China Yuhua Education Corporation Ltd: USD228 million Hong Kong IPO (2017) for the largest provider of private education from kindergarten to university in China by student enrolments in the 2015/2016 school year. CLSA acted as sole sponsor and joint global coordinator, joint bookrunner and joint lead manager.

Debt capital markets

Postal Savings Bank of China Co., Ltd.: USD 7.25Billion perpetual offshore preference shares offering (2017) for this leading large retail bank in China, the largest ever AT1 offering in Asian debt market, the largest single tranche outstanding USD bond in the Asia market, and the second largest Reg S Chinese USD bond issuance. CLSA acted as joint bookrunner and joint lead manager.

The Democratic Socialist Republic of Sri Lanka: USD1.5 billion jumbo bond (2017) with a coupon of 6.20% due in 20 years. CLSA acted as joint bookrunner and joint lead manager.

CITIC Ltd: USD1.25 billion jumbo bond (2017) for one of the largest multi-industry conglomerates worldwide. The 5-year USD 500 million and 10-year USD 750 million due-tranche deal was successfully priced with a coupon of 3.125% and 3.875%, respectively.

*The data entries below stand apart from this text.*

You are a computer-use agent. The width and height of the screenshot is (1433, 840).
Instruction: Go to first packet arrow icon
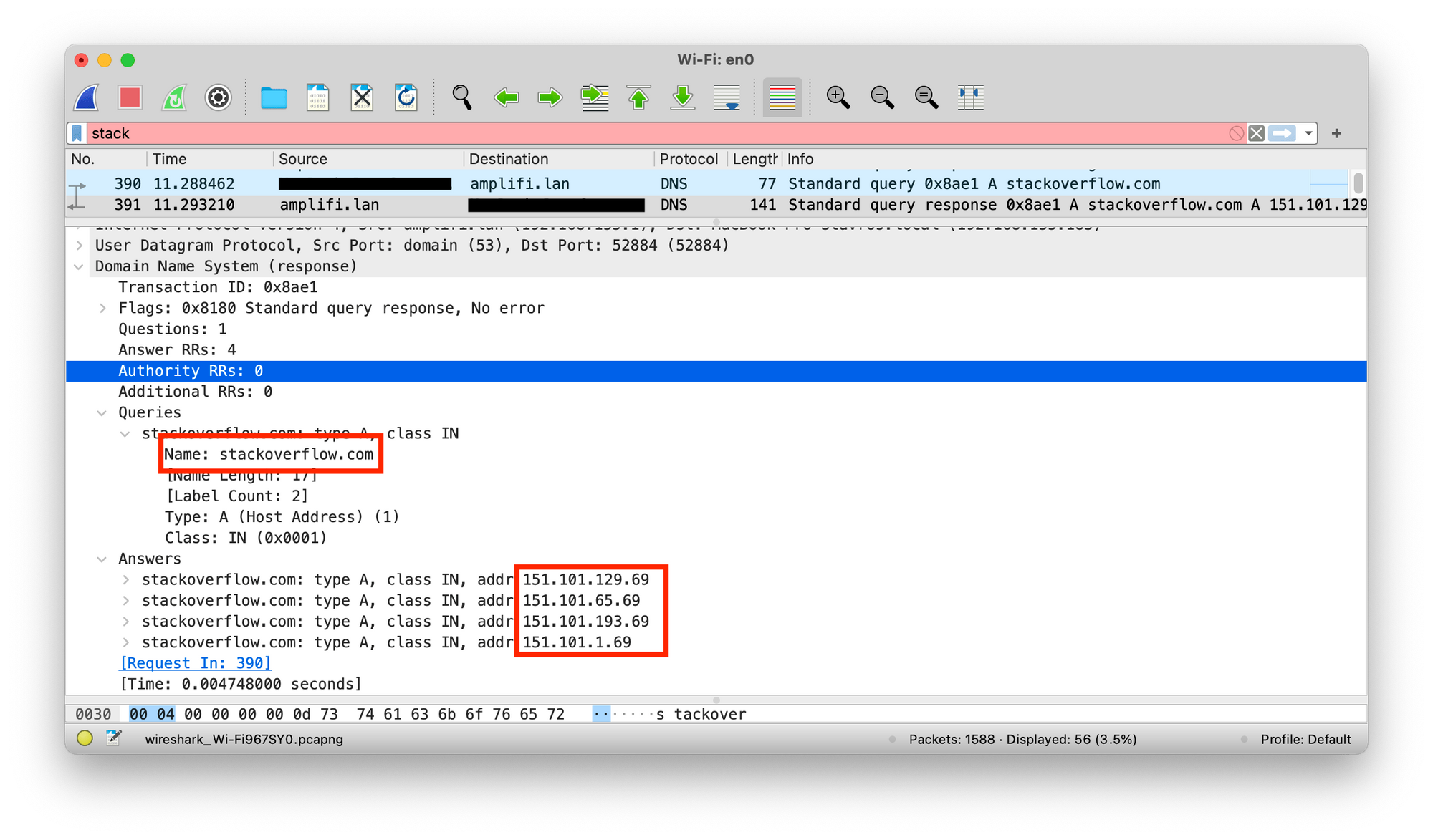pos(638,97)
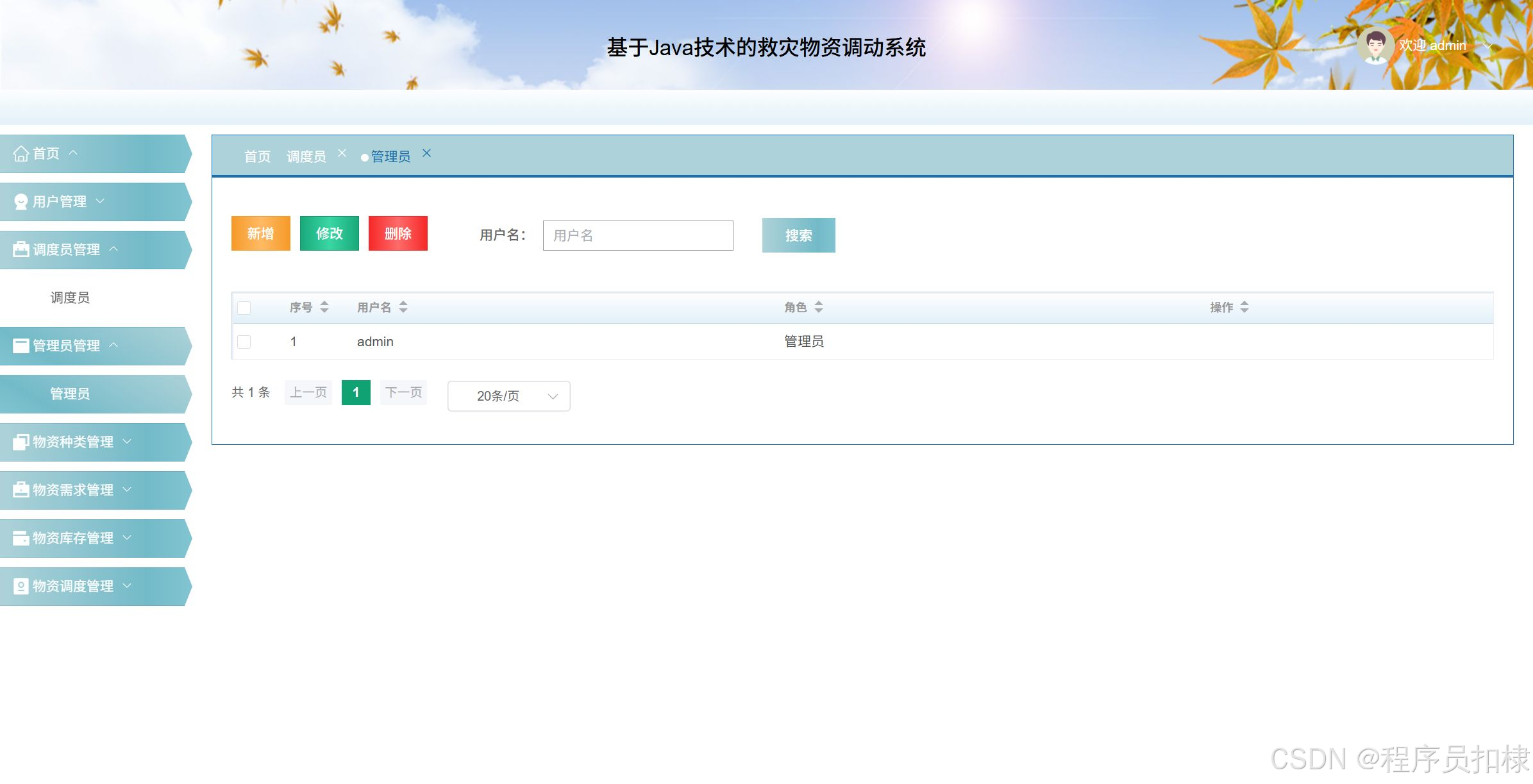The width and height of the screenshot is (1533, 784).
Task: Click the 用户管理 user icon
Action: pos(21,202)
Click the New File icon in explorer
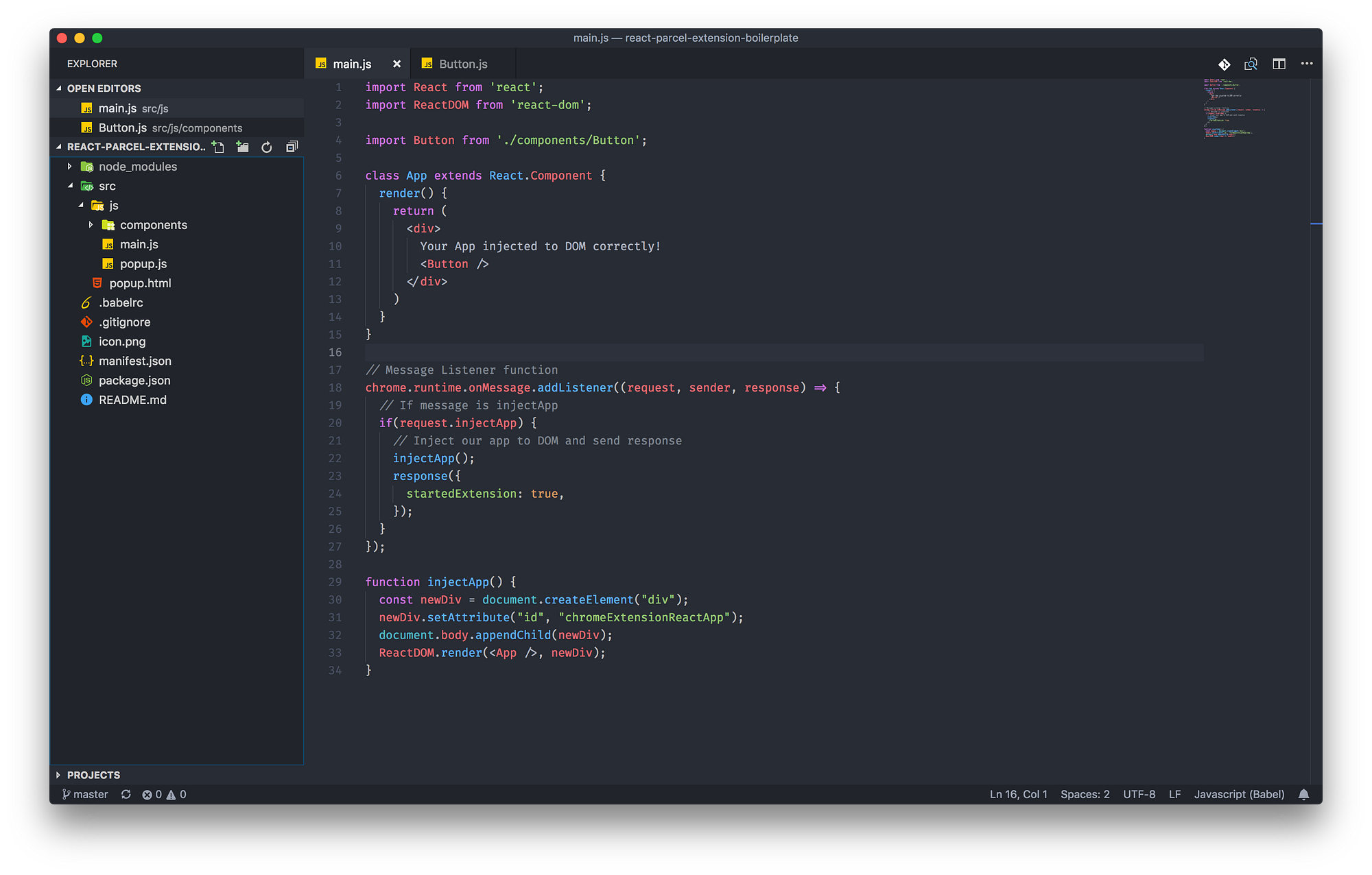The height and width of the screenshot is (875, 1372). tap(218, 147)
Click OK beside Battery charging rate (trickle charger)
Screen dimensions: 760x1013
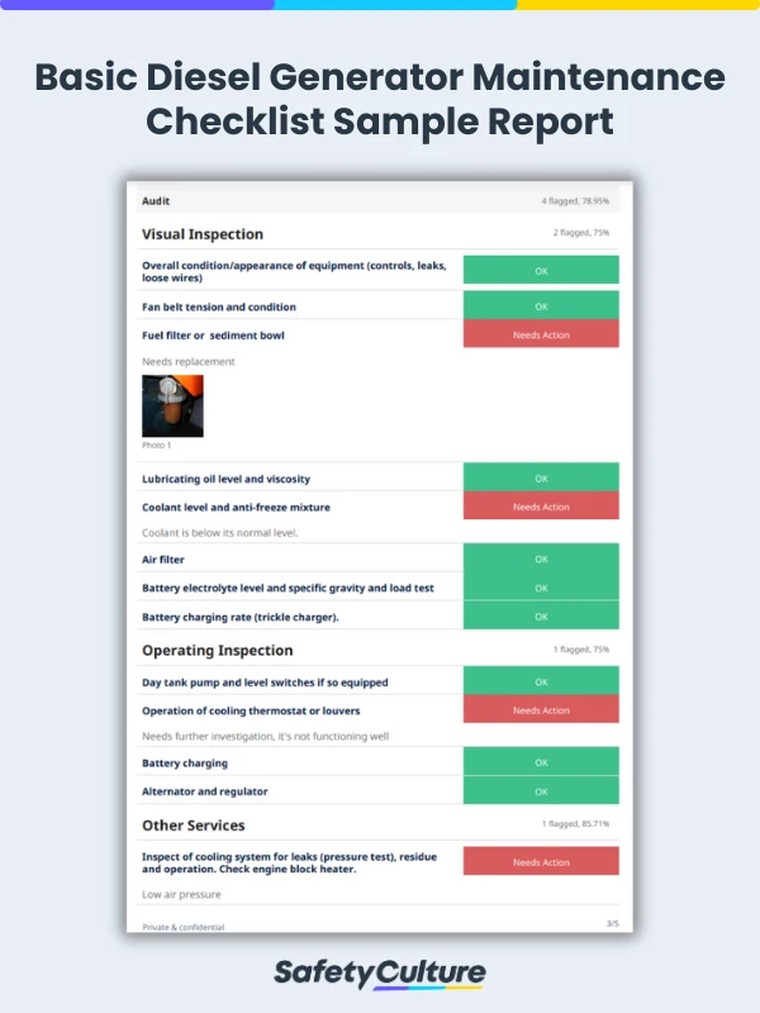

CLSA acted as the joint global coordinator, joint bookrunner and joint lead manager.

Equity-linked transactions

China Shipbuilding Industry Corporation: US$1 billion exchangeable bond (2018) for this SOE and one of China’s largest shipbuilding groups. CLSA acted as joint global coordinator and joint bookrunner in this transaction which represents CLSA’s debut JGC role in Asian equity-linked securities.

China Yangtze Power Co., Ltd: USD522 million exchangeable bond (2016) for this subsidiary of China’s largest power group. This was the first dual currency equity-linked issuance by a Chinese company and the first Euro denominated issuance of convertible or exchangeable bonds by a Chinese company. CLSA acted as a joint bookrunner and joint lead manager.

M&A

McDonald’s China Management Ltd: The USD2.08 billion acquisition by CITIC Limited, CITIC Capital China Partners III, L.P. and Carlyle Asia Partners IV,. L.P.’s of McDonald’s mainland China and Hong Kong businesses was completed on 31 July 2017. Upon completion, McDonald’s China was 52% owned by CITIC and CITIC Capital, 28% owned by Carlyle and 20% owned by Golden Arches Investments Limited, a subsidiary of McDonald’s Corporation. CLSA acted as the buy-side financial advisor to CITIC.

PRP Diagnostic Imaging: USD379.4 billion sale of Australia’s largest privately owned radiology group to Shenzhen listed Hengkang Medical. CLSA acted as the sell-side financial advisor to PRP Diagnostic Imaging.